Bunu kabul etmenin mümkün olmadığını sözlerine ekleyen Cumhurbaşkanı, “Güçlüyüm, öyleyse haklıyım mantığıyla İsrail bölgede bu adımları atmıştır. Ve biz İsrail’i şu attığı adımlarla haklı olarak kabul etmemiz mümkün değildir ve İsrail orada işgalcidir ve terör estirmeye de devam etmektedir” ifadelerini kullandı.
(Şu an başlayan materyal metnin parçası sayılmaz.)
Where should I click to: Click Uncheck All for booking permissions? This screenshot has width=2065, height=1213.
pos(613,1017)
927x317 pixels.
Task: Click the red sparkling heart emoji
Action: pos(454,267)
İSLAM İŞBİRLİĞİ TEŞKİLATI’NA OLAĞANÜSTÜ TOPLANTI ÇAĞRISI

Uluslararası toplumu ve Birleşmiş Milletler’i zaman kaybetmeksizin harekete geçmeye, bu zulme son vermeye davet ettiğini belirten Cumhurbaşkanı, konu ile ilgili şunları kaydetti: “Birleşmiş Milletler Genel Kurulu’nda bildiğiniz gibi yapılan oylamalarda daha önce 128 ülke bu taşınma eylemine ‘hayır’ demiştir. Adını bile duymadığımız sekiz ülke, Amerika ve İsrail’in dışında, onlarla beraber sekiz, onlarla birlikte çıkan karar aslında böyle bir adımı engelliyordu, ama bu başarılamadı. Niye? Amerika ‘ben güçlüyüm öyleyse haklıyım’ diyor. Hayır, sen haklı değilsin, tarih seni affetmeyecek, bu gerçeği göreceğiz. İsrail’i hiç affetmeyecek, bunu da göreceğiz. Öyleyse bütün mesele, biz güçlüden yana mı olacağız, yoksa haklıdan yana mı olacağız? Onun için İslam İşbirliği Teşkilatı Dönem Başkanı olarak Türkiye’ye biz şu anda tüm üyelerimizi davet ediyoruz ve İslam İşbirliği Teşkilatı’nı Cuma günü İstanbul’da olağanüstü bir toplantıya çağırıyoruz ve bu olağanüstü toplantıyla birlikte de dünyaya çok güçlü bir mesajı İstanbul’dan vereceğiz, bu adımı orada atacağız.”

Açıklamalarını Birleşik Krallık Başbakanı May’e ev sahipliği ve sıcak misafirperverliği için teşekkür ederek tamamlayan Cumhurbaşkanı, basın mensuplarının sorularını da cevaplayarak, değerlendirmelerde bulundu.